Could you restate all of the entries, word for word?

**Records for this exercise:**
= Beginning of Section =
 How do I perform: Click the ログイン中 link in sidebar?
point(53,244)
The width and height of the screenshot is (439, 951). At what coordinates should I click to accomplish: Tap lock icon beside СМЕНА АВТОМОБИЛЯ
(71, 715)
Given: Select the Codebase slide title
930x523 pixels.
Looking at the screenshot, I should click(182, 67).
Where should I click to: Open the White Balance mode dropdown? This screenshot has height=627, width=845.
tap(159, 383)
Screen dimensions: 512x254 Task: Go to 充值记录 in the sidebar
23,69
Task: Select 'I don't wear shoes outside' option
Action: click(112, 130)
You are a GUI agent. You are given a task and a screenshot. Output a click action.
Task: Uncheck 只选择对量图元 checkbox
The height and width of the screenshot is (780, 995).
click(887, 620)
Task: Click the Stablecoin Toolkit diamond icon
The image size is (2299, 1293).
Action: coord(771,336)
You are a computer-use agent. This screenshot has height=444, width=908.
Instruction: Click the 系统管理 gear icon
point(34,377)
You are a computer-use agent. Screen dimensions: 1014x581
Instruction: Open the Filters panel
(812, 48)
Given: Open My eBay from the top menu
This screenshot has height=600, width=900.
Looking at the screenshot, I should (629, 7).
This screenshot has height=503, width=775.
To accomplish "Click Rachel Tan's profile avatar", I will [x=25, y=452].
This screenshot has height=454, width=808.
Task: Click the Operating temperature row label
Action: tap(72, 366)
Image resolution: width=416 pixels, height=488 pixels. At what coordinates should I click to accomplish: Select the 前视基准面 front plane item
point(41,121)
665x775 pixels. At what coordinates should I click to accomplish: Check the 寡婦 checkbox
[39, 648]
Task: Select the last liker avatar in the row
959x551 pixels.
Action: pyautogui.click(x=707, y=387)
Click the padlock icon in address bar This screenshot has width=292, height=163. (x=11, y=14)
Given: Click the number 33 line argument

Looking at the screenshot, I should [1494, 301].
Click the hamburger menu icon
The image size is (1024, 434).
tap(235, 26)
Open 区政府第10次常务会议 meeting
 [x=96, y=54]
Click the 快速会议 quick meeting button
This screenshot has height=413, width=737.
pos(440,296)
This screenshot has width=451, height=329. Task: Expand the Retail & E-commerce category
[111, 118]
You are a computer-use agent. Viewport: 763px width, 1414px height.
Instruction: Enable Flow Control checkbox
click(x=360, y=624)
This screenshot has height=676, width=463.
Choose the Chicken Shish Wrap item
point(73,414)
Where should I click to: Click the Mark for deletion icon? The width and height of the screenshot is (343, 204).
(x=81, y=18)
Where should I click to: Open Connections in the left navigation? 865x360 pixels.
= End of Section =
**Solution to this task:**
 How do I perform: Click the ログイン中 link in sidebar?
point(53,244)
The width and height of the screenshot is (439, 951). At what coordinates should I click to accomplish: Tap lock icon beside СМЕНА АВТОМОБИЛЯ
(71, 715)
Given: Select the Codebase slide title
930x523 pixels.
Looking at the screenshot, I should click(182, 67).
Where should I click to: Open the White Balance mode dropdown? This screenshot has height=627, width=845.
tap(159, 383)
Screen dimensions: 512x254 Task: Go to 充值记录 in the sidebar
23,69
Task: Select 'I don't wear shoes outside' option
Action: click(112, 130)
You are a GUI agent. You are given a task and a screenshot. Output a click action.
Task: Uncheck 只选择对量图元 checkbox
The height and width of the screenshot is (780, 995).
click(887, 620)
Task: Click the Stablecoin Toolkit diamond icon
The image size is (2299, 1293).
Action: coord(771,336)
You are a computer-use agent. This screenshot has height=444, width=908.
Instruction: Click the 系统管理 gear icon
point(34,377)
You are a computer-use agent. Screen dimensions: 1014x581
Instruction: Open the Filters panel
(812, 48)
Given: Open My eBay from the top menu
This screenshot has height=600, width=900.
Looking at the screenshot, I should (629, 7).
This screenshot has height=503, width=775.
To accomplish "Click Rachel Tan's profile avatar", I will [x=25, y=452].
This screenshot has height=454, width=808.
Task: Click the Operating temperature row label
Action: tap(72, 366)
Image resolution: width=416 pixels, height=488 pixels. At what coordinates should I click to accomplish: Select the 前视基准面 front plane item
point(41,121)
665x775 pixels. At what coordinates should I click to accomplish: Check the 寡婦 checkbox
[39, 648]
Task: Select the last liker avatar in the row
959x551 pixels.
Action: pyautogui.click(x=707, y=387)
Click the padlock icon in address bar This screenshot has width=292, height=163. (x=11, y=14)
Given: Click the number 33 line argument

Looking at the screenshot, I should [1494, 301].
Click the hamburger menu icon
The image size is (1024, 434).
tap(235, 26)
Open 区政府第10次常务会议 meeting
 [x=96, y=54]
Click the 快速会议 quick meeting button
This screenshot has height=413, width=737.
pos(440,296)
This screenshot has width=451, height=329. Task: Expand the Retail & E-commerce category
[111, 118]
You are a computer-use agent. Viewport: 763px width, 1414px height.
Instruction: Enable Flow Control checkbox
click(x=360, y=624)
This screenshot has height=676, width=463.
Choose the Chicken Shish Wrap item
point(73,414)
Where should I click to: Click the Mark for deletion icon? The width and height of the screenshot is (343, 204).
(x=81, y=18)
Where should I click to: Open Connections in the left navigation? 865x360 pixels.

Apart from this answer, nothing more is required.